Explore Collections:
Utilize Wayback Machine for Websites:
If you don't have the local storage for 500GB of plain text, use the Internet Archive's Search inside feature. rec 2007 internet archive
The rec 2007 crawler began visiting websites at high speed. On many sites, it encountered:
The crawler, following its programming, sent an email to each address it found. When it emailed an auto-responder, that auto-responder sent a reply. The crawler then saw the reply as a new email address to respond to, and emailed it back. This created an infinite loop: Explore Collections :
Within hours, these loops were generating millions of emails per hour.

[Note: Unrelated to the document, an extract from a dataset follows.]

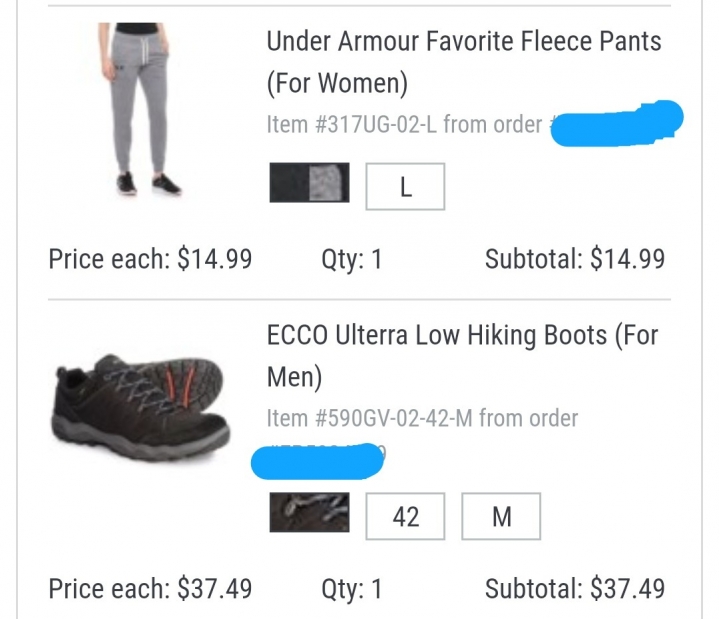Click the pants price each $14.99
The height and width of the screenshot is (619, 720).
[151, 259]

Before you download the "rec 2007" set, a word of caution. Unlike modern social media where you click "I agree," Usernames in 2007 often used real names (e.g., John.Doe@university.edu). Even though the Internet Archive believes these posts are in the public domain or covered by fair use (archiving purposes), researchers must consider PII (Personally Identifiable Information). Utilize Wayback Machine for Websites :
If you use rec.2007 to train a Large Language Model (LLM), you cannot "opt out" those late-night arguments about Star Wars canon. Ethically, most researchers strip headers and anonymize email addresses before releasing derivative datasets.
In late 2007, the Archive deployed a new crawler instance internally referred to as "rec 2007" (likely short for "record 2007" or a project code). This crawler was designed to be aggressive — to capture as much of the web as possible, including dynamic pages and email links.

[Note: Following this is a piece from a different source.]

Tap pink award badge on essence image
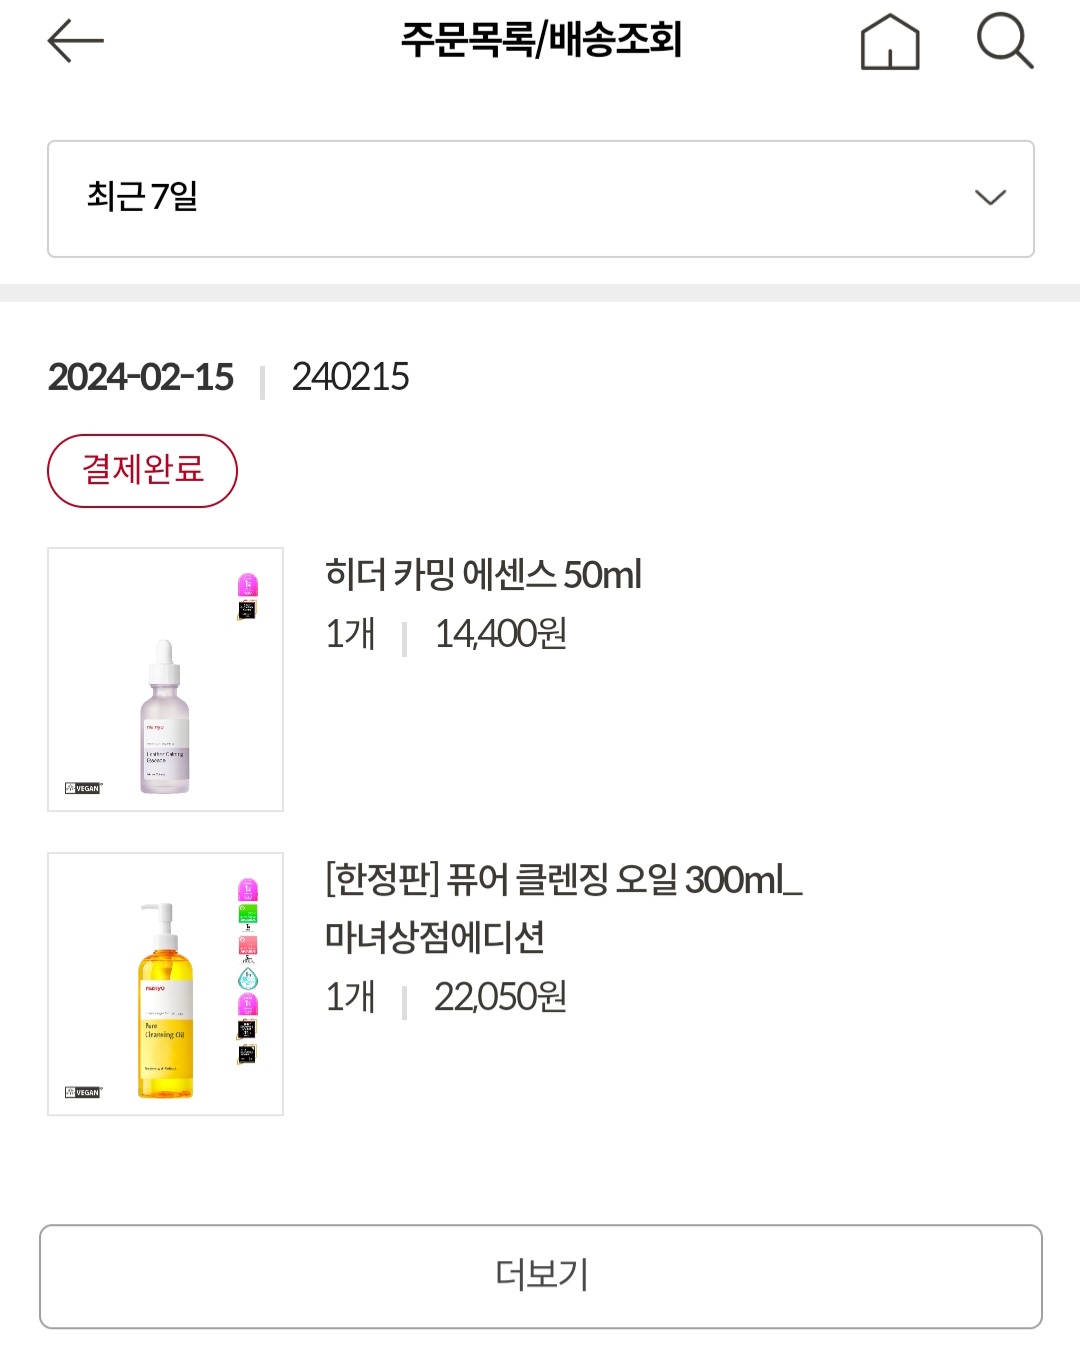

The critical mistake: the crawler did not properly filter email addresses. It was set to harvest any email it found and, in some configurations, to send a confirmation or notification to those addresses — a standard practice for some types of crawlers, but disastrous here.
For researchers, 2007 is a "Goldilocks zone" for digital sociology. It represents the last breath of the old text-based internet before the mobile/smartphone revolution.